-- GIVEN TEXT start --

A Brahma, before he can be recognized as such, is called upon to subscribe to a settled form of faith and practice. The cardinal points of his faith are: —
1. In the beginning there was nothing but the one true God. He it was who created the universe.
2. He is the true, the good, and the living God; present in all time, pervading all space, infinite, omnipotent, everlasting.
3. In His worship is our true happiness in this world, and only salvation in the next.
4. Our true worship consists in loving the Lord, and fulfilling the duties He has enjoined.
These are the cardinal points of faith, which every Brahma binds himself to cherish. As regards his practice, he publicly renounces idolatry, and holds himself to a daily offering of prayer and worship to the one true God. You will perceive that the four doctrinal points, as I have given them, include to the full the doctrine of Immortality. It is written that the soul’s true worship of its Maker, dependence on His absolute goodness, and fulfilling of the Law, are the means of its salvation in the world to come. Our solid hope of immortality proceeds from our consciousness of that union with the divine, which has its beginning only in this world, but which is a sure guarantee of the life everlasting and bliss undying which is reserved to the faithful, the very shadow of which supports the soul in her sorrows and trials in this world.

-- GIVEN TEXT end --

● **GIVEN PROBLEM A**: In the passage on the Brahma faith, what does a Brahma publicly renounce?
● **GIVEN PROBLEM B**: Please print the part of the passage on the Brahma faith between "2. He is the" and "He has enjoined.", inclusive.

-- DATASET CONTENT start --

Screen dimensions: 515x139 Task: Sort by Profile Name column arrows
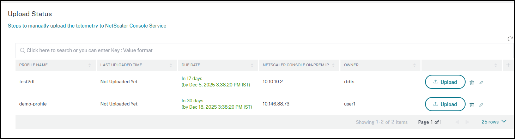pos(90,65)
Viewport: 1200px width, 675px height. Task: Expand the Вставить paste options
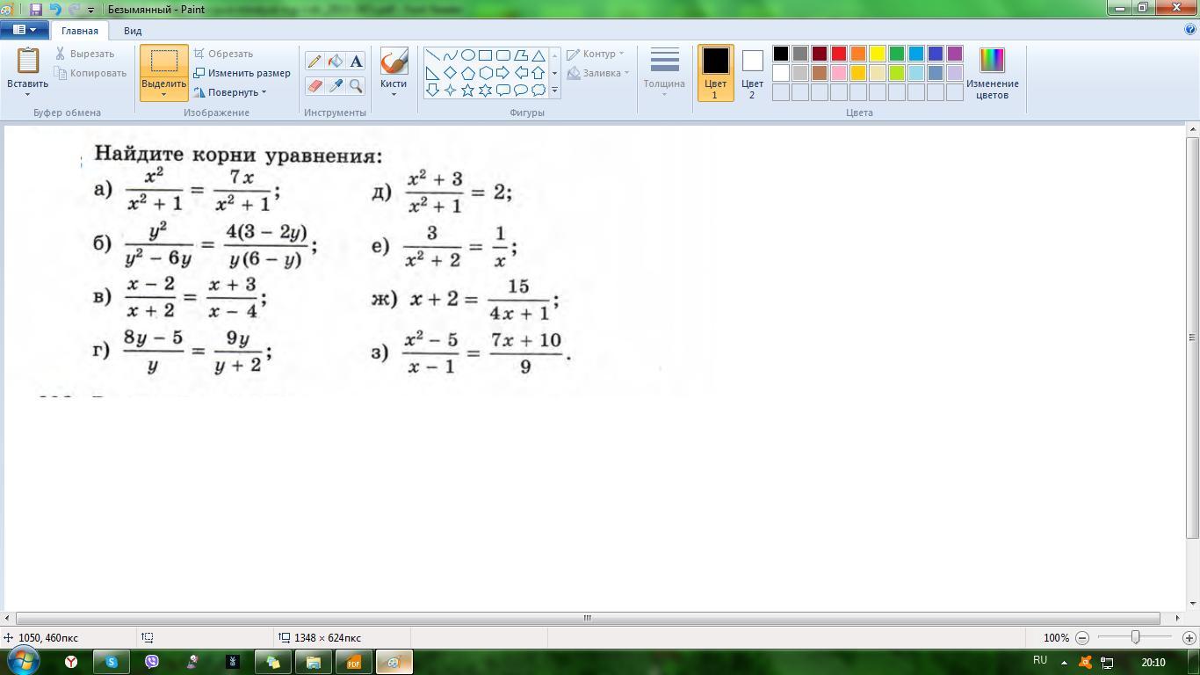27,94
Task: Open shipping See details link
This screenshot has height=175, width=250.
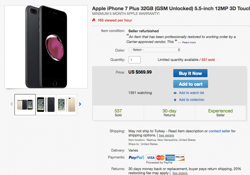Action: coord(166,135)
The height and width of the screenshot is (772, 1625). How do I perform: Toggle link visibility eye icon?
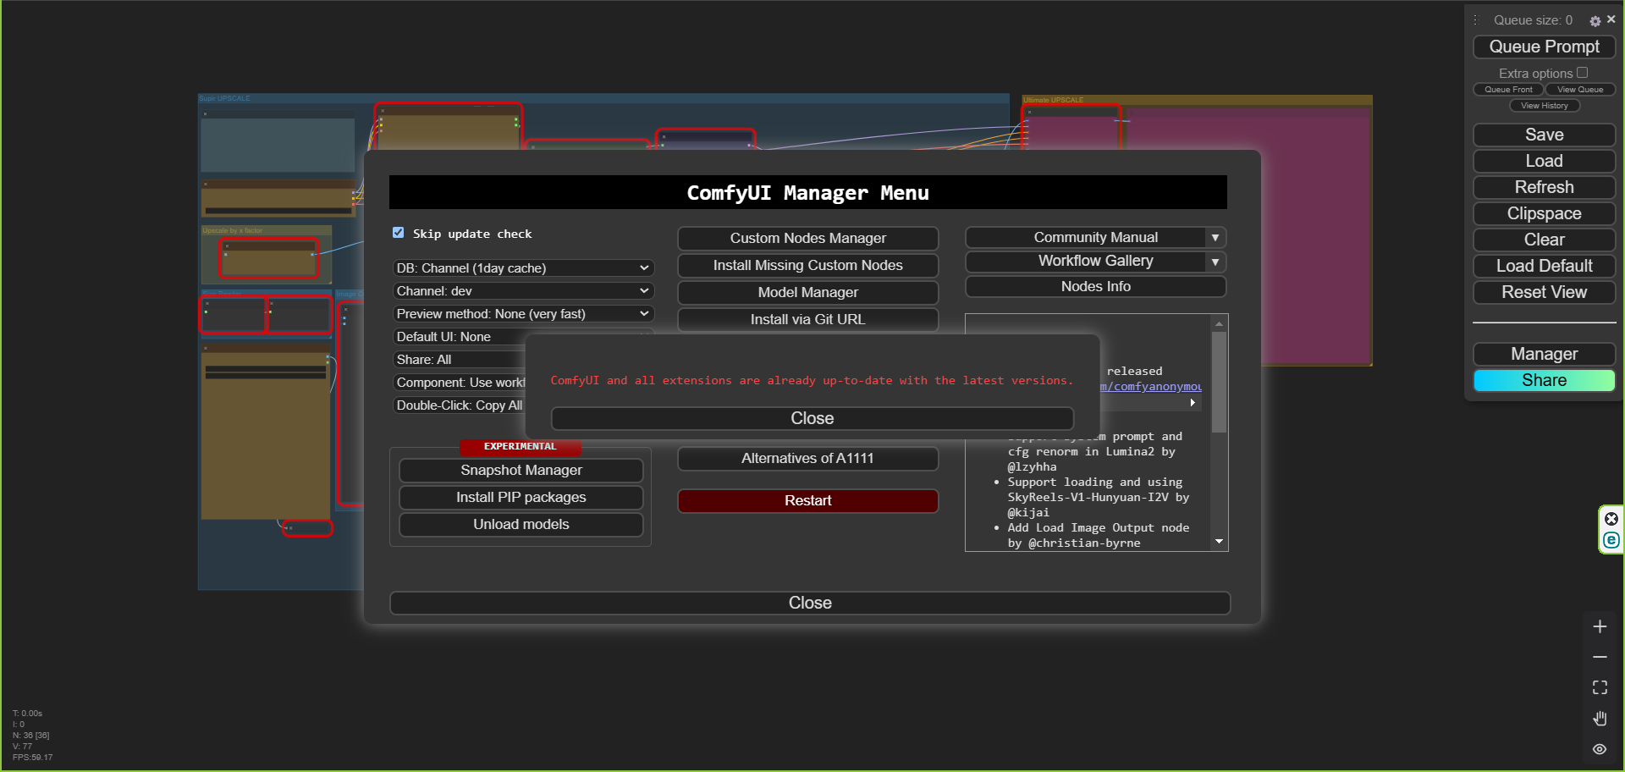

-- DATASET CONTENT end --

● **EXERCISE ANSWER A**: Idolatry.

● **EXERCISE ANSWER B**:
2. He is the true, the good, and the living God; present in all time, pervading all space, infinite, omnipotent, everlasting.
3. In His worship is our true happiness in this world, and only salvation in the next.
4. Our true worship consists in loving the Lord, and fulfilling the duties He has enjoined.